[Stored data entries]
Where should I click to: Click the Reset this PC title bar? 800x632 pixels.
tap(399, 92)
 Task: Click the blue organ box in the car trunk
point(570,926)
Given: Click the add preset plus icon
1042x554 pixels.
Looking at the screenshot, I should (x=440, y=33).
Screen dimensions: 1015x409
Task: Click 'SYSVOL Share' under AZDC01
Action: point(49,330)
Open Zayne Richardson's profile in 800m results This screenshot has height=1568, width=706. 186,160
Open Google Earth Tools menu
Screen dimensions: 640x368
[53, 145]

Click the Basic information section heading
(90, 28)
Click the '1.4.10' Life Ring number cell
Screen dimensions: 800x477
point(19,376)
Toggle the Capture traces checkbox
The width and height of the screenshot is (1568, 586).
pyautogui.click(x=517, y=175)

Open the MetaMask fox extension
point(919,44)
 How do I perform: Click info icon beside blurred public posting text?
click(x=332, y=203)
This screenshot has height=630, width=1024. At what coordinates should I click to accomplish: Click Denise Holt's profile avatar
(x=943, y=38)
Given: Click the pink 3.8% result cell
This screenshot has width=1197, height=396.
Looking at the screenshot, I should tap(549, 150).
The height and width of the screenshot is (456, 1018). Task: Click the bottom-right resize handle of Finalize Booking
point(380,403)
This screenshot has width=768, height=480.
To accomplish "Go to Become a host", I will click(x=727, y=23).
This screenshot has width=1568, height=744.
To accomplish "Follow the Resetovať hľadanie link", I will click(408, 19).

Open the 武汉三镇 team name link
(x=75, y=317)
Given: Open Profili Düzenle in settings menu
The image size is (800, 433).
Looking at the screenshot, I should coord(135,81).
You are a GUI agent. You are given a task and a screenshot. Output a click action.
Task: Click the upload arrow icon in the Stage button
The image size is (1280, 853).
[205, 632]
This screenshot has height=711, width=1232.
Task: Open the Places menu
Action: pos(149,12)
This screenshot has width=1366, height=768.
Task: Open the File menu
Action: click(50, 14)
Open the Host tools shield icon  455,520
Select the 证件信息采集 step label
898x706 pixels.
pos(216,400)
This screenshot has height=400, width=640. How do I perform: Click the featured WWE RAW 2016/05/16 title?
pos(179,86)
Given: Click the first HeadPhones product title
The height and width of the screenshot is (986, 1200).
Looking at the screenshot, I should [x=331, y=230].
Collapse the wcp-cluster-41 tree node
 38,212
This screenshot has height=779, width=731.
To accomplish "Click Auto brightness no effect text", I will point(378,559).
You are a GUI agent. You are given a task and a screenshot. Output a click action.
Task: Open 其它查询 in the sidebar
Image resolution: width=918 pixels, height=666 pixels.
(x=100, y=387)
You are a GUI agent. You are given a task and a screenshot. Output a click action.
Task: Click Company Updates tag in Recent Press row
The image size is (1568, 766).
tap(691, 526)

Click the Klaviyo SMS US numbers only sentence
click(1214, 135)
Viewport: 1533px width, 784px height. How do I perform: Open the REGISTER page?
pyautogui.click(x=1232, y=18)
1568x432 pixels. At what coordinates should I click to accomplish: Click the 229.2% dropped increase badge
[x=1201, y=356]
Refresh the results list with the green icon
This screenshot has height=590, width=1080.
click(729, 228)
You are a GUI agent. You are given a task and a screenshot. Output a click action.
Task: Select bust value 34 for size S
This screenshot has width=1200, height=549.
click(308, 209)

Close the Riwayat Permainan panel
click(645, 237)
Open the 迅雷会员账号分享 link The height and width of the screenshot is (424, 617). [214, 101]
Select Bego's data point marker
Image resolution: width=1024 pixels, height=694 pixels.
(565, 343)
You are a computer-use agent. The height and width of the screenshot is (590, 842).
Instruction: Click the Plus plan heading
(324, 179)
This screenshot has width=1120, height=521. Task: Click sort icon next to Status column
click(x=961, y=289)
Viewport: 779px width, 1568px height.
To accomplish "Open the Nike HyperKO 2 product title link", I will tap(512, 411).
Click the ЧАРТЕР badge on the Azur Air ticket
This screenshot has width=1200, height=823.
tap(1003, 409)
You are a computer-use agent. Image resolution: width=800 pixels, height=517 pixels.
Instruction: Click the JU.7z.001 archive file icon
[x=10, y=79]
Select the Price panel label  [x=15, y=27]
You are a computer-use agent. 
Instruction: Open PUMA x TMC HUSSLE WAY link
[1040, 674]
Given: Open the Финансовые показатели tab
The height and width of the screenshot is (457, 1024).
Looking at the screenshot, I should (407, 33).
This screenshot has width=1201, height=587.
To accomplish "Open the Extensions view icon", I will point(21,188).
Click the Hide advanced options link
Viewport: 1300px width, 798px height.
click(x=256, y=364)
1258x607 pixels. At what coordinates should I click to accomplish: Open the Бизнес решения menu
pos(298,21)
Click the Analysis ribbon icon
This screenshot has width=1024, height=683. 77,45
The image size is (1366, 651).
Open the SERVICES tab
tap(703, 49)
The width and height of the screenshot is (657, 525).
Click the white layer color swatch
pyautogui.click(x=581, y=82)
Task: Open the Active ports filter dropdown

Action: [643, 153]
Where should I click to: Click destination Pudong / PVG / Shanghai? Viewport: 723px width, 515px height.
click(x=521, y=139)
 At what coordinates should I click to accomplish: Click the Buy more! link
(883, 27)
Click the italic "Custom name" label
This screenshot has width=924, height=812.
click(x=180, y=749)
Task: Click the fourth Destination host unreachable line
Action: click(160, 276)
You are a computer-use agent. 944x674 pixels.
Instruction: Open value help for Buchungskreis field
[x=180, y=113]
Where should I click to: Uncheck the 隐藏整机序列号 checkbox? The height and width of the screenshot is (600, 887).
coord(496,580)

WHAT YOU WILL DO:
Transcribe the records in full, keeping every character as it is.

SOLUTION TO THE EXERCISE:
Where should I click to: Click the Reset this PC title bar? 800x632 pixels.
tap(399, 92)
 Task: Click the blue organ box in the car trunk
point(570,926)
Given: Click the add preset plus icon
1042x554 pixels.
Looking at the screenshot, I should (x=440, y=33).
Screen dimensions: 1015x409
Task: Click 'SYSVOL Share' under AZDC01
Action: point(49,330)
Open Zayne Richardson's profile in 800m results This screenshot has height=1568, width=706. 186,160
Open Google Earth Tools menu
Screen dimensions: 640x368
[53, 145]

Click the Basic information section heading
(90, 28)
Click the '1.4.10' Life Ring number cell
Screen dimensions: 800x477
point(19,376)
Toggle the Capture traces checkbox
The width and height of the screenshot is (1568, 586).
pyautogui.click(x=517, y=175)

Open the MetaMask fox extension
point(919,44)
 How do I perform: Click info icon beside blurred public posting text?
click(x=332, y=203)
This screenshot has height=630, width=1024. At what coordinates should I click to accomplish: Click Denise Holt's profile avatar
(x=943, y=38)
Given: Click the pink 3.8% result cell
This screenshot has width=1197, height=396.
Looking at the screenshot, I should tap(549, 150).
The height and width of the screenshot is (456, 1018). Task: Click the bottom-right resize handle of Finalize Booking
point(380,403)
This screenshot has width=768, height=480.
To accomplish "Go to Become a host", I will click(x=727, y=23).
This screenshot has width=1568, height=744.
To accomplish "Follow the Resetovať hľadanie link", I will click(408, 19).

Open the 武汉三镇 team name link
(x=75, y=317)
Given: Open Profili Düzenle in settings menu
The image size is (800, 433).
Looking at the screenshot, I should coord(135,81).
You are a GUI agent. You are given a task and a screenshot. Output a click action.
Task: Click the upload arrow icon in the Stage button
The image size is (1280, 853).
[205, 632]
This screenshot has height=711, width=1232.
Task: Open the Places menu
Action: pos(149,12)
This screenshot has width=1366, height=768.
Task: Open the File menu
Action: click(50, 14)
Open the Host tools shield icon  455,520
Select the 证件信息采集 step label
898x706 pixels.
pos(216,400)
This screenshot has height=400, width=640. How do I perform: Click the featured WWE RAW 2016/05/16 title?
pos(179,86)
Given: Click the first HeadPhones product title
The height and width of the screenshot is (986, 1200).
Looking at the screenshot, I should [x=331, y=230].
Collapse the wcp-cluster-41 tree node
 38,212
This screenshot has height=779, width=731.
To accomplish "Click Auto brightness no effect text", I will point(378,559).
You are a GUI agent. You are given a task and a screenshot. Output a click action.
Task: Open 其它查询 in the sidebar
Image resolution: width=918 pixels, height=666 pixels.
(x=100, y=387)
You are a GUI agent. You are given a task and a screenshot. Output a click action.
Task: Click Company Updates tag in Recent Press row
The image size is (1568, 766).
tap(691, 526)

Click the Klaviyo SMS US numbers only sentence
click(1214, 135)
Viewport: 1533px width, 784px height. How do I perform: Open the REGISTER page?
pyautogui.click(x=1232, y=18)
1568x432 pixels. At what coordinates should I click to accomplish: Click the 229.2% dropped increase badge
[x=1201, y=356]
Refresh the results list with the green icon
This screenshot has height=590, width=1080.
click(729, 228)
You are a GUI agent. You are given a task and a screenshot. Output a click action.
Task: Select bust value 34 for size S
This screenshot has width=1200, height=549.
click(308, 209)

Close the Riwayat Permainan panel
click(645, 237)
Open the 迅雷会员账号分享 link The height and width of the screenshot is (424, 617). [214, 101]
Select Bego's data point marker
Image resolution: width=1024 pixels, height=694 pixels.
(565, 343)
You are a computer-use agent. The height and width of the screenshot is (590, 842).
Instruction: Click the Plus plan heading
(324, 179)
This screenshot has width=1120, height=521. Task: Click sort icon next to Status column
click(x=961, y=289)
Viewport: 779px width, 1568px height.
To accomplish "Open the Nike HyperKO 2 product title link", I will tap(512, 411).
Click the ЧАРТЕР badge on the Azur Air ticket
This screenshot has width=1200, height=823.
tap(1003, 409)
You are a computer-use agent. Image resolution: width=800 pixels, height=517 pixels.
Instruction: Click the JU.7z.001 archive file icon
[x=10, y=79]
Select the Price panel label  [x=15, y=27]
You are a computer-use agent. 
Instruction: Open PUMA x TMC HUSSLE WAY link
[1040, 674]
Given: Open the Финансовые показатели tab
The height and width of the screenshot is (457, 1024).
Looking at the screenshot, I should (407, 33).
This screenshot has width=1201, height=587.
To accomplish "Open the Extensions view icon", I will point(21,188).
Click the Hide advanced options link
Viewport: 1300px width, 798px height.
click(x=256, y=364)
1258x607 pixels. At what coordinates should I click to accomplish: Open the Бизнес решения menu
pos(298,21)
Click the Analysis ribbon icon
This screenshot has width=1024, height=683. 77,45
The image size is (1366, 651).
Open the SERVICES tab
tap(703, 49)
The width and height of the screenshot is (657, 525).
Click the white layer color swatch
pyautogui.click(x=581, y=82)
Task: Open the Active ports filter dropdown

Action: [643, 153]
Where should I click to: Click destination Pudong / PVG / Shanghai? Viewport: 723px width, 515px height.
click(x=521, y=139)
 At what coordinates should I click to accomplish: Click the Buy more! link
(883, 27)
Click the italic "Custom name" label
This screenshot has width=924, height=812.
click(x=180, y=749)
Task: Click the fourth Destination host unreachable line
Action: click(160, 276)
You are a computer-use agent. 944x674 pixels.
Instruction: Open value help for Buchungskreis field
[x=180, y=113]
Where should I click to: Uncheck the 隐藏整机序列号 checkbox? The height and width of the screenshot is (600, 887).
coord(496,580)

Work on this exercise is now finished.